Previously, Miner co-founded the California-based art rock band Mantra Sunrise in 1992 with singer-bassist Joel Bissing and drummer Wayne Garabedian.  The band produced the self-titled album "Mantra Sunrise"  in 1994.

In 2001  "A Passage to Clear" was released by Miner's Art Rock Circus, also
being conceptual in nature.  The album featured two female vocalists, Karyn Anderson, and Karen Marquart.  The album was not as well received as Heavens Cafe'.

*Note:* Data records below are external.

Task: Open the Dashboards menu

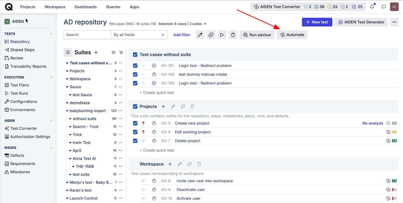Action: (x=86, y=7)
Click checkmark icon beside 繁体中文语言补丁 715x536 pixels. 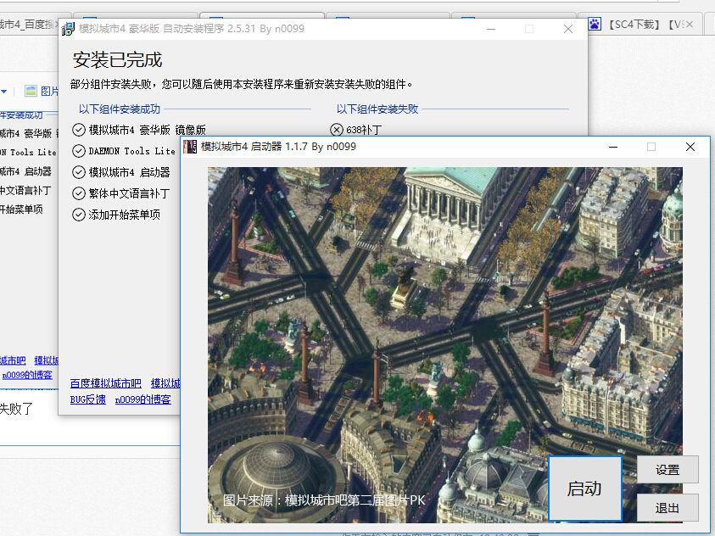(x=79, y=193)
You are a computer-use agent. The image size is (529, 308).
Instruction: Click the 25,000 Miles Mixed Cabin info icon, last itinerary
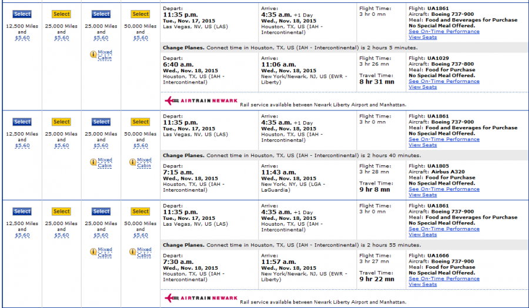93,252
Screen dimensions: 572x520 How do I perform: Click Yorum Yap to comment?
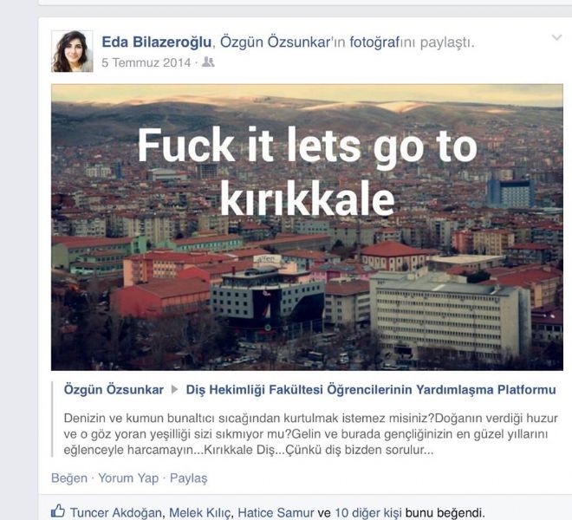coord(128,478)
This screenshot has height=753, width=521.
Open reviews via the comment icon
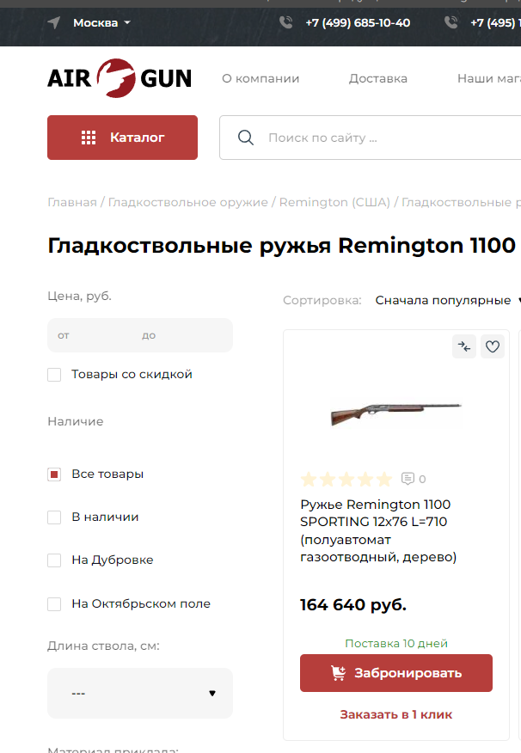tap(408, 479)
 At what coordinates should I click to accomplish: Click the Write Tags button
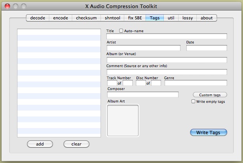[x=208, y=132]
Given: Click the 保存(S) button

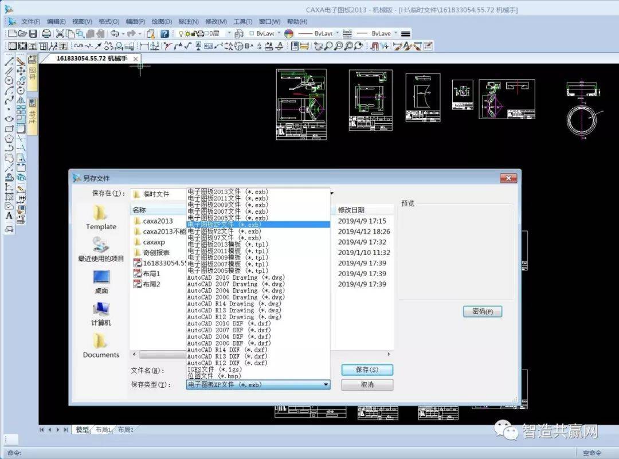Looking at the screenshot, I should 367,370.
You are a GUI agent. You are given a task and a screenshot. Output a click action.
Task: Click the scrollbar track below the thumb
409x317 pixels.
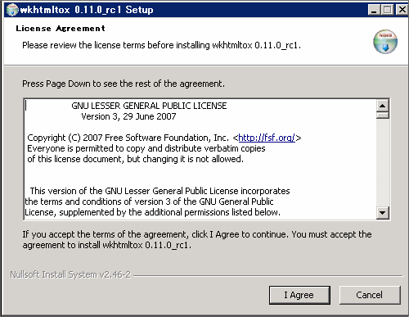[x=383, y=162]
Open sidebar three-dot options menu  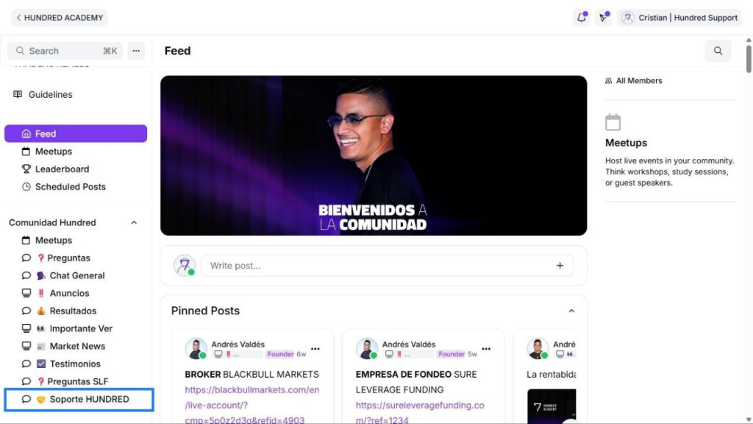pos(136,51)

Collaborating with drummer and composer Nolan Stolz, Miner rebuilt the Art Rock Circus from the ground up, and in 2005 released a double CD Tell a Vision.  The extensive keyboard palate in addition to Miner's eclectic guitar stylings found an accepting progressive rock audience.

In 2005, Miner wrote and constructed guitar parts for the K² (band) album Book of the Dead that would integrate around the lead parts of Allan Holdsworth.

Musically, Miner is known for his use of several alternate guitar tunings, and this is evident in nearly all his compositions.  The use of a double necked guitar has enabled the performer to switch from one tuning to another within the same song in a live situation.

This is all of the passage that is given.